Dahl asked why Jeffers didn’t simply choose to reduce her schedule to part-time. Kohn reiterated that phased retirement is a concept that PERA offers and that the retiree wouldn’t need to collect PTO benefits from the county because of those provided by PERA.

Dahl stated, “Duane’s right that we should have a policy in place because there will be more requests.”

Prestby made a motion for the retirement with the removal of particular benefits language, and the board will review the action in nine months.

Land records director

Brian Hoff, the county’s new land records director, came before the board due to his lacking state assessor certification requirements for his position.

Former assessor Cindy Blagsvedt retired Jan. 31, giving the county little to no time at present, having learned of his certification shortage, to allow Hoff to deal with the issue.

Vickerman educated the board, “By May 1, we have to have someone who is Association of Minnesota Assessors (AMA) certified, and in the meantime, Brian can work toward his AMA certification. These recommendations are from the Department of Revenue…we can contract with our former assessor if she’s willing to contract with us, or we can contract with another county if there’s someone available. There is not another board meeting prior to May 1, and we had no other option than for this to come before the board.”

Hoff cited that he was uncertain as to the penalties associated with not having certification in place and that there are documents pending that need signatures.

Dahl made a motion to have Vickerman work with Hoff to place an AMA-certified individual in the county, and Prestby made one “to explore both options – to find someone to fill the position during the 90-day period or until Brian receives his certification.”

Vickerman read the motion in condensed language, “Motion made for the approval of the lowest-cost option until Hoff receives certification.”

Other business

Zoning Administrator Cristal Adkins presented a request for an access permit for a new field drive on Joseph Mitchell’s property in Carimona Township. The board voted for the permit’s granting.

 The final order of business involved negotiations with LELS union representatives, and the board chose to caucus with the union representatives instead of closing the meeting.

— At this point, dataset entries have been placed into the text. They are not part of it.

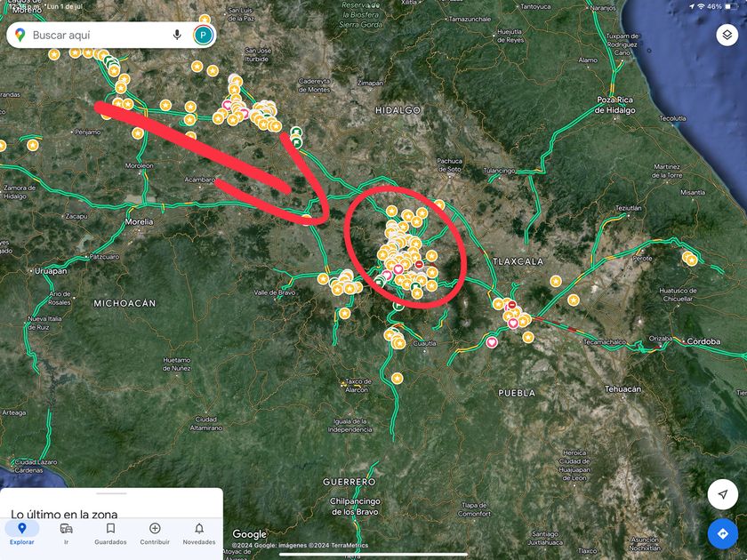Click the Google Maps pin logo in search bar
The image size is (747, 560).
click(20, 35)
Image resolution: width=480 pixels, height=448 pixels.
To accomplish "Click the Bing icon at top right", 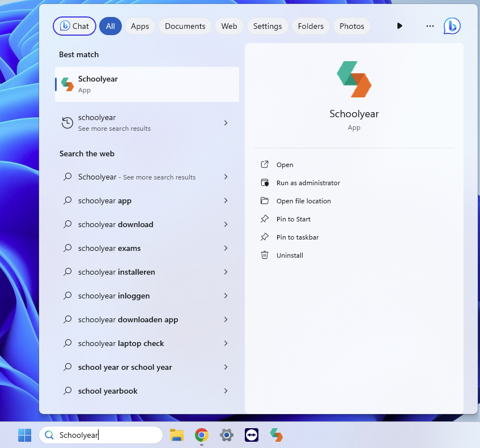I will 452,26.
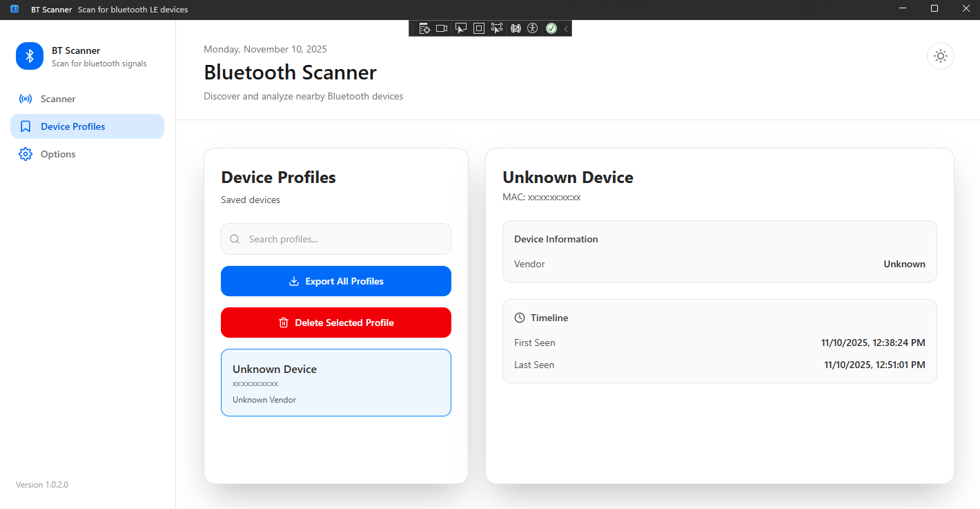980x509 pixels.
Task: Click the camera icon in debug toolbar
Action: point(442,28)
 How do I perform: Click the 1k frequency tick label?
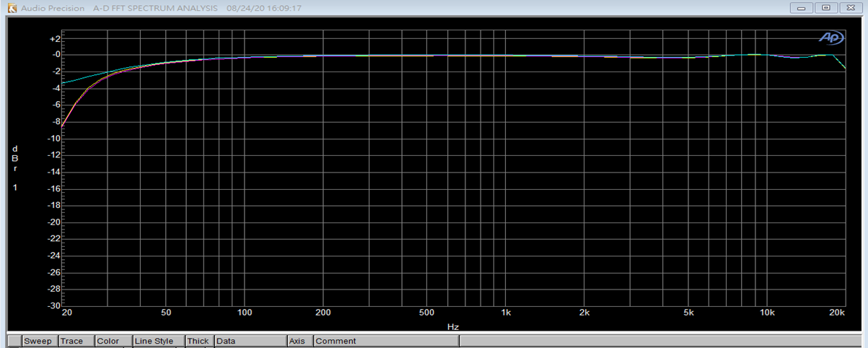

Conversation focused on deputy pay and a recently-completed wage comparison study.

The consent agenda included approving Bre-Dun DBA Old Barn Resort and Golf Course liquor, wine and 3.2 percent liquor license for May 1, 2019 through May 1, 2020 and renewing Eagle Bluff Environmental Learning Center’s consumption and display liquor license for the same period of time.

A tobacco license for Gurek, Inc., of Chatfield for April 30, 2019, through September 30, 2019, was approved.

 A gambling permit for the Preston Area Chamber of Commerce for a May 19 raffle was granted and street closures for Preston’s Trout Days and the use of the east and west courthouse parking lots for Trout Days activities were also approved.